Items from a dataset
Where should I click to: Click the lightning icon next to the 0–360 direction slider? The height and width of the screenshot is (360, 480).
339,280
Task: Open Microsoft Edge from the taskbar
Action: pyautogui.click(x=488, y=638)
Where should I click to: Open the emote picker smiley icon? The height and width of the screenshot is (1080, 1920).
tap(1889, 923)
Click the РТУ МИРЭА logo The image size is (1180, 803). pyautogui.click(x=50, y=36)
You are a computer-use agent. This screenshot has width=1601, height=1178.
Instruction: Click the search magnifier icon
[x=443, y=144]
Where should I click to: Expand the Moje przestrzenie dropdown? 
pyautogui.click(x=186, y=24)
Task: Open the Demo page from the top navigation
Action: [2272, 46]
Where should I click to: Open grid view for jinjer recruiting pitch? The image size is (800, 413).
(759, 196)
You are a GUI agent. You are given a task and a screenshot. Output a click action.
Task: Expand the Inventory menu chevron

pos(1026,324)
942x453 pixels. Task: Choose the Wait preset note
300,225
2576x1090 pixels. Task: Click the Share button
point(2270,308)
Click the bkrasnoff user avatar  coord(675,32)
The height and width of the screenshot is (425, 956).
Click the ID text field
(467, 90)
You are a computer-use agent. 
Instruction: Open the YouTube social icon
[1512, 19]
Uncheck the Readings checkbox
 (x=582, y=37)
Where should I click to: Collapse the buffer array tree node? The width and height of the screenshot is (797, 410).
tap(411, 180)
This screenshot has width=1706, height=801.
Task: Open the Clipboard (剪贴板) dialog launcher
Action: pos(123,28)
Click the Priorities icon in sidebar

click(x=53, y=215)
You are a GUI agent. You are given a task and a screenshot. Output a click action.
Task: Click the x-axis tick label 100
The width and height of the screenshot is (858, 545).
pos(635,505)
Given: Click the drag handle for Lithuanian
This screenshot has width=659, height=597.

» **WHAT IS ASKED**: Please arrange every line of the records above as a JSON list of strings, one string per line, with blank lines left out.

» **SOLVED PROBLEM**:
[
  "Where should I click to: Click the lightning icon next to the 0–360 direction slider? The height and width of the screenshot is (360, 480).",
  "339,280",
  "Task: Open Microsoft Edge from the taskbar",
  "Action: pyautogui.click(x=488, y=638)",
  "Where should I click to: Open the emote picker smiley icon? The height and width of the screenshot is (1080, 1920).",
  "tap(1889, 923)",
  "Click the РТУ МИРЭА logo The image size is (1180, 803). pyautogui.click(x=50, y=36)",
  "You are a computer-use agent. This screenshot has width=1601, height=1178.",
  "Instruction: Click the search magnifier icon",
  "[x=443, y=144]",
  "Where should I click to: Expand the Moje przestrzenie dropdown? ",
  "pyautogui.click(x=186, y=24)",
  "Task: Open the Demo page from the top navigation",
  "Action: [2272, 46]",
  "Where should I click to: Open grid view for jinjer recruiting pitch? The image size is (800, 413).",
  "(759, 196)",
  "You are a GUI agent. You are given a task and a screenshot. Output a click action.",
  "Task: Expand the Inventory menu chevron",
  "pos(1026,324)",
  "942x453 pixels. Task: Choose the Wait preset note",
  "300,225",
  "2576x1090 pixels. Task: Click the Share button",
  "point(2270,308)",
  "Click the bkrasnoff user avatar  coord(675,32)",
  "The height and width of the screenshot is (425, 956).",
  "Click the ID text field",
  "(467, 90)",
  "You are a computer-use agent. ",
  "Instruction: Open the YouTube social icon",
  "[1512, 19]",
  "Uncheck the Readings checkbox",
  " (x=582, y=37)",
  "Where should I click to: Collapse the buffer array tree node? The width and height of the screenshot is (797, 410).",
  "tap(411, 180)",
  "This screenshot has width=1706, height=801.",
  "Task: Open the Clipboard (剪贴板) dialog launcher",
  "Action: pos(123,28)",
  "Click the Priorities icon in sidebar",
  "click(x=53, y=215)",
  "You are a GUI agent. You are given a task and a screenshot. Output a click action.",
  "Task: Click the x-axis tick label 100",
  "The width and height of the screenshot is (858, 545).",
  "pos(635,505)",
  "Given: Click the drag handle for Lithuanian",
  "This screenshot has width=659, height=597."
]